Records from a data source:
□ □ □
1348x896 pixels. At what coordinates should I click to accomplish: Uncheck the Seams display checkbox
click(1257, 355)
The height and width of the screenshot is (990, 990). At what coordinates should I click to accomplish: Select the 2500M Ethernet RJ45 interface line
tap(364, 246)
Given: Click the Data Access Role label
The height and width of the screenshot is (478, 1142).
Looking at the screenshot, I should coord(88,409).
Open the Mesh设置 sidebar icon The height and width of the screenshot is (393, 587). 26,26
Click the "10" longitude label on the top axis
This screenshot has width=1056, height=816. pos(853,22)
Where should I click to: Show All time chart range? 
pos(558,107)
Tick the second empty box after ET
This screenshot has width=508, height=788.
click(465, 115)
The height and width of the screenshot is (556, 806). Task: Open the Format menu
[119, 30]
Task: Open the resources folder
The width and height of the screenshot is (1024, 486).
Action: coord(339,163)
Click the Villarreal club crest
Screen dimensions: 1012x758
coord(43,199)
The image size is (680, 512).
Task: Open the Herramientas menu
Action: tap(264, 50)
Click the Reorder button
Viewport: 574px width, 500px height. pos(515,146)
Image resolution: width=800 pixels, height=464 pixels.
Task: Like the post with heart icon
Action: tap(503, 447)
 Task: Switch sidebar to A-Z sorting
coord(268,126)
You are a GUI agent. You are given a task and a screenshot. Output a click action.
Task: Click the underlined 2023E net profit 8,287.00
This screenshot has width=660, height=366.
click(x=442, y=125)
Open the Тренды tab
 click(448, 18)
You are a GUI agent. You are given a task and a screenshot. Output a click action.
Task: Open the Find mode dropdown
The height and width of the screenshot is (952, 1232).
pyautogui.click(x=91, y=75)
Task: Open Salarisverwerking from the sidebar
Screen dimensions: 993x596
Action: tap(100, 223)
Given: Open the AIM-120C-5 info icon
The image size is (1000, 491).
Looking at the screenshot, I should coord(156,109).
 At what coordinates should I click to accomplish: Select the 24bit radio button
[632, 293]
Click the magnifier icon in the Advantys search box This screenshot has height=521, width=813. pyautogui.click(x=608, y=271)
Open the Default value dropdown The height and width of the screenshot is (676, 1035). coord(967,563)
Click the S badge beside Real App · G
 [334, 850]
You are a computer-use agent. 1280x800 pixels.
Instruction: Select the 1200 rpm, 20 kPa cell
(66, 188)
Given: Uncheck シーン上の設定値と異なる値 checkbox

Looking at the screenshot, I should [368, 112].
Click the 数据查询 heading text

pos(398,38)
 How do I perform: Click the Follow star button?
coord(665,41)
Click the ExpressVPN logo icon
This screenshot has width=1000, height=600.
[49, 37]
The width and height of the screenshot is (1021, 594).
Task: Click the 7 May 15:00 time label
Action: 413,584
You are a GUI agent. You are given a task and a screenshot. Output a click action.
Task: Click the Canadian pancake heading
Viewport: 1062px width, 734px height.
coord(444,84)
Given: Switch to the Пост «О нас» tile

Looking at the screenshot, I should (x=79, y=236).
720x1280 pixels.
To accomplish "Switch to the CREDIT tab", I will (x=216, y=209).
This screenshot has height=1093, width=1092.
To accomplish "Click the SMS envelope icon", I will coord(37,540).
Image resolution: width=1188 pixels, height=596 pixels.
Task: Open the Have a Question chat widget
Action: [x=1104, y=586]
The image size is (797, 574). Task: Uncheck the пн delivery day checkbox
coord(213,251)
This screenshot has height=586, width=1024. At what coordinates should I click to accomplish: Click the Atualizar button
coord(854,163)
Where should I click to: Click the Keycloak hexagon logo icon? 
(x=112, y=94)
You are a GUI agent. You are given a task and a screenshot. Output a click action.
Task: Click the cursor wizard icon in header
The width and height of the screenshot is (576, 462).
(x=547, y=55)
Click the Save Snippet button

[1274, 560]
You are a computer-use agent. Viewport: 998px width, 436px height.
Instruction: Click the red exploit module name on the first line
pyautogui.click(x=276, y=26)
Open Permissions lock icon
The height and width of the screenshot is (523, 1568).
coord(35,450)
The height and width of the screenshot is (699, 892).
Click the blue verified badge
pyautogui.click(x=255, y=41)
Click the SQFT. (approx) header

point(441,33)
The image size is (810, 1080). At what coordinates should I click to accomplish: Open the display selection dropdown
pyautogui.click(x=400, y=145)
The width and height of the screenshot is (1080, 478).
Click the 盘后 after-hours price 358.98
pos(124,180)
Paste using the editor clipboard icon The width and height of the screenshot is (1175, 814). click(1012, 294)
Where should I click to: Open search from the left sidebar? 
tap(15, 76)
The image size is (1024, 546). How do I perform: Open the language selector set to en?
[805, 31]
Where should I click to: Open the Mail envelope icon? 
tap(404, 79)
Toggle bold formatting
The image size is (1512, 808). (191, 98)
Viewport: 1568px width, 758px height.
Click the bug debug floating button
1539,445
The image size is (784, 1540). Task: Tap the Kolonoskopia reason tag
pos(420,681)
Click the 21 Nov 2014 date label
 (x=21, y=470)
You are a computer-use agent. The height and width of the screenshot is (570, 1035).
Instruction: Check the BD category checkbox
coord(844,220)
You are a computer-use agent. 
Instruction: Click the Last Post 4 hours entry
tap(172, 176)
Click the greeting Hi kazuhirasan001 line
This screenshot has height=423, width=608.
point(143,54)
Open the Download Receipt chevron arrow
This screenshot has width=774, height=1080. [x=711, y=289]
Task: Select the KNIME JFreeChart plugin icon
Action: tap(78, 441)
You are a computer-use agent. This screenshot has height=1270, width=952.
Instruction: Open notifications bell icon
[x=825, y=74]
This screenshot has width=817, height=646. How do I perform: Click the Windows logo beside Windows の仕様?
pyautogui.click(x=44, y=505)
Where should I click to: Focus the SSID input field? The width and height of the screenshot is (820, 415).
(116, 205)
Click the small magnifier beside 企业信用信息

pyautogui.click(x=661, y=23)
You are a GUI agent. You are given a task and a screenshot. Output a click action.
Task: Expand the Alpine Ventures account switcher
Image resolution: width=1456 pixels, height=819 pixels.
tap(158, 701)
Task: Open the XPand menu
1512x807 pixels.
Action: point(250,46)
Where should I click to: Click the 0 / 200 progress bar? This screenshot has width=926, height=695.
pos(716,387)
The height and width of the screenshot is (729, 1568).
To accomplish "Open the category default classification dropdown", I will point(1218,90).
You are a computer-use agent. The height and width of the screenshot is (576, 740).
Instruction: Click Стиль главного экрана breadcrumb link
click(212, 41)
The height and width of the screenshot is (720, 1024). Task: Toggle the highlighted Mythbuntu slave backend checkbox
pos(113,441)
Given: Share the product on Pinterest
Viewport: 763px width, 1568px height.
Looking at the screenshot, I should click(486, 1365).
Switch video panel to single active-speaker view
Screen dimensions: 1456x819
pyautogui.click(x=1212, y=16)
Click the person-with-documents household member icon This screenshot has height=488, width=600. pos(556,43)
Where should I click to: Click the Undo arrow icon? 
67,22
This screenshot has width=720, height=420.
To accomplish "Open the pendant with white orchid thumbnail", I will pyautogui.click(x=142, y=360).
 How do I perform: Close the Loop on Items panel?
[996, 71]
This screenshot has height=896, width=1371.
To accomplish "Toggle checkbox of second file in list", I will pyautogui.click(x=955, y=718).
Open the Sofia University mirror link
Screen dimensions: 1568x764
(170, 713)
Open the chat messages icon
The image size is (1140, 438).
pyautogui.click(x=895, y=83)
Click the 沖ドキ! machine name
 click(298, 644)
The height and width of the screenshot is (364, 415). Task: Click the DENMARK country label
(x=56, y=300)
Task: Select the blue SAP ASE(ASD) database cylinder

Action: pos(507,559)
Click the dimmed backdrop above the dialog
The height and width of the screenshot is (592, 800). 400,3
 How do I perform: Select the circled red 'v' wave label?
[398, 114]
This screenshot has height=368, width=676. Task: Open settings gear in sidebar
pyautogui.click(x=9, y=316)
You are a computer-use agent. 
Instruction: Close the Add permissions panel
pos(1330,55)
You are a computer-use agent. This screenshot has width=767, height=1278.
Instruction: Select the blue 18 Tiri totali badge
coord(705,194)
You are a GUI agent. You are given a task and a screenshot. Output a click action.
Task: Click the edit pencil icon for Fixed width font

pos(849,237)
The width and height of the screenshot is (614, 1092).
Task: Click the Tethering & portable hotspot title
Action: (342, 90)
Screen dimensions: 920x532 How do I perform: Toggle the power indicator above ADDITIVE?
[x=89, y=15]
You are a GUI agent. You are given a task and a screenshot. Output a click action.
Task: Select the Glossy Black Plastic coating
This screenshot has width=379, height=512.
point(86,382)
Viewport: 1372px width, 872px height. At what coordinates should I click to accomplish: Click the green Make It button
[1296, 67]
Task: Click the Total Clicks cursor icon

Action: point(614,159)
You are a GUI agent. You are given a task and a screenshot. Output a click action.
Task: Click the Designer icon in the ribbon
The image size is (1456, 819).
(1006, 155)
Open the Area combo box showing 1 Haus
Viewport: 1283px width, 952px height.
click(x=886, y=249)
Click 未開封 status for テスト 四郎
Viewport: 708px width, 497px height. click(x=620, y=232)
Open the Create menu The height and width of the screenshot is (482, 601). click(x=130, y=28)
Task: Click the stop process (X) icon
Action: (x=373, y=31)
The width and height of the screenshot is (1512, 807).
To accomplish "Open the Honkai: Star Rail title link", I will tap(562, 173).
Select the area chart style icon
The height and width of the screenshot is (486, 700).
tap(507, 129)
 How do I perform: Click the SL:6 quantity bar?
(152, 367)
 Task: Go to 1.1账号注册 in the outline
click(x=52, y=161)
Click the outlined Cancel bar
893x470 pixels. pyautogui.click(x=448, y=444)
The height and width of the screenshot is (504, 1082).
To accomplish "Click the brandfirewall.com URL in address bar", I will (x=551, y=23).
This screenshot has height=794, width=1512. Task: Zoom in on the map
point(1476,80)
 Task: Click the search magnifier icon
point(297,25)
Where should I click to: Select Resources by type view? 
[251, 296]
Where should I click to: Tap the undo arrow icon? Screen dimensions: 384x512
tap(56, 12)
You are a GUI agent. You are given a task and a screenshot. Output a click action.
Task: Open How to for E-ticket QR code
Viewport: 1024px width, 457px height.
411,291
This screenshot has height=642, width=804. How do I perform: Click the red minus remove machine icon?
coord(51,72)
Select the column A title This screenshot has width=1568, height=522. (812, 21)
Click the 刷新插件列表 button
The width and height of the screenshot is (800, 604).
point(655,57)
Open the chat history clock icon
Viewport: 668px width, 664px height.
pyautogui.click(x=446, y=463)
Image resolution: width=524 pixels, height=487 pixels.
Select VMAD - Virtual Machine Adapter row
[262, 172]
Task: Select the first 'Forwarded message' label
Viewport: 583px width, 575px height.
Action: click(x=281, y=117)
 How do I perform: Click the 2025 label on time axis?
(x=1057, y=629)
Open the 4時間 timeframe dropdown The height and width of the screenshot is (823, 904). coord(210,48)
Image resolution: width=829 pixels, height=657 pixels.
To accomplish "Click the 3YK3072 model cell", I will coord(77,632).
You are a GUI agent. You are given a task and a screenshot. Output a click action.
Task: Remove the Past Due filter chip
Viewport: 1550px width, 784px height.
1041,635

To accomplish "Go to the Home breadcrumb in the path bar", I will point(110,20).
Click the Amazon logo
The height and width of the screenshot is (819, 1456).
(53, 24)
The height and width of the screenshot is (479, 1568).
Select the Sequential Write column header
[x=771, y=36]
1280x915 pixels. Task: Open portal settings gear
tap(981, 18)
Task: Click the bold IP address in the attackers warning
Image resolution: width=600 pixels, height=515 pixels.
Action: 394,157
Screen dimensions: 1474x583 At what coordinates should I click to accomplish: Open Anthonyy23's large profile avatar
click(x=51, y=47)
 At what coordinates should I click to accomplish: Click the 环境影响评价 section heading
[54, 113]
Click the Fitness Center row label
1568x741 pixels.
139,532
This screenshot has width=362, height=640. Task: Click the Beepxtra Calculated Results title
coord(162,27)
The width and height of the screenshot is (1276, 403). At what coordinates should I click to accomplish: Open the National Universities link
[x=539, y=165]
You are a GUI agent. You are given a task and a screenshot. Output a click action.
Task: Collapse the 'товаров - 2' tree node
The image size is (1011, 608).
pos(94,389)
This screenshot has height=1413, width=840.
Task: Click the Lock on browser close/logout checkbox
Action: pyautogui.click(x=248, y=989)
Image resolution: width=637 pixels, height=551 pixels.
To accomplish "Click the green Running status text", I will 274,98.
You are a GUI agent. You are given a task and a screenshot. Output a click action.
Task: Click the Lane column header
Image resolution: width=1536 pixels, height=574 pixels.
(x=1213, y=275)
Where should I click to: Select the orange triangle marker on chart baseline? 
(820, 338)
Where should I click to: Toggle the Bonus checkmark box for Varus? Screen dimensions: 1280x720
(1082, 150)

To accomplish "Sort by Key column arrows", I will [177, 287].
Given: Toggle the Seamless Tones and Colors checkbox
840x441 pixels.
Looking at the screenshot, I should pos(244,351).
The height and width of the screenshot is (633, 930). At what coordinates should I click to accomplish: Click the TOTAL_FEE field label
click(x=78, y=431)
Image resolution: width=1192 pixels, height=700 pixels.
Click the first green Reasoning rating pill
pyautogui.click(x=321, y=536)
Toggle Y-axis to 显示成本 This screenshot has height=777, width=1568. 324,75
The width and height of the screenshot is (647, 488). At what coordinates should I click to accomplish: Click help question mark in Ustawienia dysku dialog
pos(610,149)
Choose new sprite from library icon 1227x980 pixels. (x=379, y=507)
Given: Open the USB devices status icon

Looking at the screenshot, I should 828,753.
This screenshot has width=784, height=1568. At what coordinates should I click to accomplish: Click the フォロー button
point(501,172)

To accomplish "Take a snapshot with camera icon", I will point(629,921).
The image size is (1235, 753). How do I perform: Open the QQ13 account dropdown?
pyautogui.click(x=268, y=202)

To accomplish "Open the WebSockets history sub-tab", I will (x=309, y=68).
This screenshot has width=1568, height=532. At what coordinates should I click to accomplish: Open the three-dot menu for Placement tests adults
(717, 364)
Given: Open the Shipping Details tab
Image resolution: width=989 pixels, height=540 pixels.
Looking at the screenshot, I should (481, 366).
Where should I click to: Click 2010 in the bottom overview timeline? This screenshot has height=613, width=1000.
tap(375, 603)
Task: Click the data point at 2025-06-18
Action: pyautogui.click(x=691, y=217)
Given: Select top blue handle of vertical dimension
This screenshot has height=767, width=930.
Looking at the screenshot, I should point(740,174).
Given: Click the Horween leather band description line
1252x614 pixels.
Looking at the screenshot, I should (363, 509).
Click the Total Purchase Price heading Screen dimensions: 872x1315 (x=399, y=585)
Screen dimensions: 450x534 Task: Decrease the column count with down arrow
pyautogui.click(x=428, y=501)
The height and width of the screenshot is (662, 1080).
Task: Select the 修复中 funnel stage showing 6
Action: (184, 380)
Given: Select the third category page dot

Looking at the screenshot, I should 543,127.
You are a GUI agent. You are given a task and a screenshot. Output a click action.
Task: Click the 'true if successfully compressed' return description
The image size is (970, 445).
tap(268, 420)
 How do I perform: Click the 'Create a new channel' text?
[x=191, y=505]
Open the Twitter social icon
□ □ □
Bring together all lines of the entries above in which the string "description" occurs.

Given: Click the Horween leather band description line
Task: Click the 'true if successfully compressed' return description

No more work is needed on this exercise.